The Orchestrator advances issues through a fixed set of legal phase transitions (jkz:readyjkz:planningjkz:buildingjkz:reviewingjkz:qajkz:approved, with fix loops back through jkz:fixing). Any transition not in that table is illegal: if a command attempts one, the Orchestrator halts and reports the violation rather than forcing it. The full table lives in the private repo’s agents/orchestrator.md.

How it decides

At each phase boundary the Orchestrator picks one of four moves:

DecisionWhen
AdvanceAll agents in the phase returned PASS, no CRITICAL/HIGH issues remain, and the evidence hierarchy is satisfied.
IterateAt least one agent returned FAIL, the count is under three, and the issues are addressable.
Escalate to the DoctorReview or QA failed on code-level issues fixable by an implementation change.
Escalate to the humanThree iterations exhausted, agents contradict on a CRITICAL issue, a backend is down, or scope is ambiguous.
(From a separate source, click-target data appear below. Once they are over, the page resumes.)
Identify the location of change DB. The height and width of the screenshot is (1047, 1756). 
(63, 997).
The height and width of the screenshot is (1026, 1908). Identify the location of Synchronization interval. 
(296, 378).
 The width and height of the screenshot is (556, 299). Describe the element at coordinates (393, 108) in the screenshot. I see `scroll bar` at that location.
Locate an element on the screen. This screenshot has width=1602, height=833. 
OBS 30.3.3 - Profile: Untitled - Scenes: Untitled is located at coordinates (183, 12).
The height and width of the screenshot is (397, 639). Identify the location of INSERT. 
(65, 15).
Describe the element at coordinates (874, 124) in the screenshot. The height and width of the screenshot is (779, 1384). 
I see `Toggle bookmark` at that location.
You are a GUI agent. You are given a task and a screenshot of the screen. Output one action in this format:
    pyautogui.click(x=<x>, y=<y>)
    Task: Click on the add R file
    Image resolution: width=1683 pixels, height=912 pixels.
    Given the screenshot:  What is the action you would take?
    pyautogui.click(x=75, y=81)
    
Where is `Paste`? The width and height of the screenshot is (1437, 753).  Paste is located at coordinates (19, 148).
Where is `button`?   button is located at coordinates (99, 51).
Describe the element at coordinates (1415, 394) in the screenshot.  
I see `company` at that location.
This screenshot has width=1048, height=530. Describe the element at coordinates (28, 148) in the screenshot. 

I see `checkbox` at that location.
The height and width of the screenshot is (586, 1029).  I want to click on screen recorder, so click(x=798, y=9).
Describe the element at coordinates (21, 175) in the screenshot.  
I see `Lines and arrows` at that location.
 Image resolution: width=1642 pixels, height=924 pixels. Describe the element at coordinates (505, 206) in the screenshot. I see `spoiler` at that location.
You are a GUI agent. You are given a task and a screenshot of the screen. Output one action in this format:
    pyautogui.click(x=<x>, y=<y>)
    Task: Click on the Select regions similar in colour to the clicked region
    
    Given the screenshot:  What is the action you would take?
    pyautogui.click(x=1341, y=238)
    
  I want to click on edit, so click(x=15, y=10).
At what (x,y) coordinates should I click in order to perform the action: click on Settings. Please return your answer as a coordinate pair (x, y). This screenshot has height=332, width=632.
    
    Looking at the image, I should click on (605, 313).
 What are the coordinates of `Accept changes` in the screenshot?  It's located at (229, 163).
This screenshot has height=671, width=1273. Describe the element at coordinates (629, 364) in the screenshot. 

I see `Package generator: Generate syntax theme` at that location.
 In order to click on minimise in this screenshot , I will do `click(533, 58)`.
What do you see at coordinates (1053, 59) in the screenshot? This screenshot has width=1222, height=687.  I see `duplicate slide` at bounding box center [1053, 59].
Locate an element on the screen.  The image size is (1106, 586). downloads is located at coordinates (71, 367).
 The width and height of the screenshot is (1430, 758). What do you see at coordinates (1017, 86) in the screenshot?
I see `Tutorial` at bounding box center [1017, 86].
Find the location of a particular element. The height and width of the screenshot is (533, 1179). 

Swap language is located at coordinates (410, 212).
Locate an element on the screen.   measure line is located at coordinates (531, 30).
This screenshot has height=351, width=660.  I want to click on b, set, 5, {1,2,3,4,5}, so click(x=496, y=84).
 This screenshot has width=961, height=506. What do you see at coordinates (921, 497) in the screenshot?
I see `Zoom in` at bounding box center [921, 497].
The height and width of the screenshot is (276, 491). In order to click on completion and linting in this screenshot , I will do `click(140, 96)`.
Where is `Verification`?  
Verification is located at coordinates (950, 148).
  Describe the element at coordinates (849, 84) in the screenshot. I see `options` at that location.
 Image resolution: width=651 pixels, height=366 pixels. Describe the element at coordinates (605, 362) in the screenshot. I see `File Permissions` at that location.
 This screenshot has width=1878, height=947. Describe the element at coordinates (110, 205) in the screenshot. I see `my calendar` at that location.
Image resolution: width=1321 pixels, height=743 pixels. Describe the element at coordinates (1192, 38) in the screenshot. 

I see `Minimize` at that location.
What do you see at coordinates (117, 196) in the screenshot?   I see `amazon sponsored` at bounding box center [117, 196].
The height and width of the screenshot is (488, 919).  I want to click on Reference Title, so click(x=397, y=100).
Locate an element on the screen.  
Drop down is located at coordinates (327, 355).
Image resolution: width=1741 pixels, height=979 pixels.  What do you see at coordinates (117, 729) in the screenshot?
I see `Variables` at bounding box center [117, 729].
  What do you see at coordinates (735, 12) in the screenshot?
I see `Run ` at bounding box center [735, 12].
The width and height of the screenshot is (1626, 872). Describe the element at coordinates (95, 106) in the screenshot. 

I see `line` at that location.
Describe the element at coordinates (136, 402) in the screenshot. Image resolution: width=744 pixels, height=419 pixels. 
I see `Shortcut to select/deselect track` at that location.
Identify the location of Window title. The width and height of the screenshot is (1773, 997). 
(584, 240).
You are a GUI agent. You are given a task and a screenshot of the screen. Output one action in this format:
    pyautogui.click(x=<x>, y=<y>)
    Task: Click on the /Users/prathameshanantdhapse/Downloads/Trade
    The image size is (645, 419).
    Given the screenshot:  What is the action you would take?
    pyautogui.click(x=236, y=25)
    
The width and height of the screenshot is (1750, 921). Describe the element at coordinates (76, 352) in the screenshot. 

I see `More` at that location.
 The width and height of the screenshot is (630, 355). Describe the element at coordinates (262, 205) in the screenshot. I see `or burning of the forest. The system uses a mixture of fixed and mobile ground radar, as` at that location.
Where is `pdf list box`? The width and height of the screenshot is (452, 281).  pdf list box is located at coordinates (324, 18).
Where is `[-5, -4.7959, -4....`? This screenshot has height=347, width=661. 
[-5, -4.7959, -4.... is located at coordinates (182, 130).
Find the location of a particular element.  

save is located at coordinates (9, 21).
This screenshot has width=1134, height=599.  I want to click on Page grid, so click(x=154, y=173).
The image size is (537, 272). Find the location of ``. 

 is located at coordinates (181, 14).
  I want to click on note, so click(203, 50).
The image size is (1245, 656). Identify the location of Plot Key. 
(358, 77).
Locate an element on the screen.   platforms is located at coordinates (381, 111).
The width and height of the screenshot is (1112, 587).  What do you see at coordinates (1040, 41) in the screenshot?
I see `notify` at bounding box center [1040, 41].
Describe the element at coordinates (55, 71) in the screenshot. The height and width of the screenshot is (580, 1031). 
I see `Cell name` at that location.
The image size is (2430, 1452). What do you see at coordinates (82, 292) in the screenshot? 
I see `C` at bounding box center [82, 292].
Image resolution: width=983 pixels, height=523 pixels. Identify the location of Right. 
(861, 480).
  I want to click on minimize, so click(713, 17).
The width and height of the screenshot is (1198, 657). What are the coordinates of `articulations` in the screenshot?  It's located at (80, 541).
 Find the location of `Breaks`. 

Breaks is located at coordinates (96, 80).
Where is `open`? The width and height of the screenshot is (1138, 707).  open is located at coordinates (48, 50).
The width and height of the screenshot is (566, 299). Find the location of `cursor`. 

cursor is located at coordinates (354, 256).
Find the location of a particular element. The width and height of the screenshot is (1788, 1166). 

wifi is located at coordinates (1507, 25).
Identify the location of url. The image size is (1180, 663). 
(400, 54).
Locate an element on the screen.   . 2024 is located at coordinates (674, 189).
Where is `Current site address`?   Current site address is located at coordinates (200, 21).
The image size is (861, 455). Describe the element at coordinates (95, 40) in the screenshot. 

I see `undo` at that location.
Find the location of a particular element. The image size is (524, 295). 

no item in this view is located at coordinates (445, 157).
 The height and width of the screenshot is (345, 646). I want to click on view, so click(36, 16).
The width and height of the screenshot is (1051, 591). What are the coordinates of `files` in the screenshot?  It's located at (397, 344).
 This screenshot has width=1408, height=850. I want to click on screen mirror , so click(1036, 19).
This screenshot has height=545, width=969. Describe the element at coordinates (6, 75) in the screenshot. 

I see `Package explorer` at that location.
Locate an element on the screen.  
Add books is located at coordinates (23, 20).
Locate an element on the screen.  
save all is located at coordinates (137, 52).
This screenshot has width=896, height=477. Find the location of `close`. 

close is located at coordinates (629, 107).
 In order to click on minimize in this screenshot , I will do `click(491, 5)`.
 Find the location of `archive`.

It also watches for drift: when the same issue recurs across iterations, that is not a bug to fix again — it is a design problem to escalate. Honest escalation beats a fix that merely passes the checks.

Where you come in

The Orchestrator is autonomous between checkpoints, never through them. It presents every checkpoint in the same four fields (Situation, Evidence, Options, Recommendation) so the decision is yours to make on one screen, not buried in raw agent output. And it never merges: only you reach main. See How jkz works for the full set of human gates.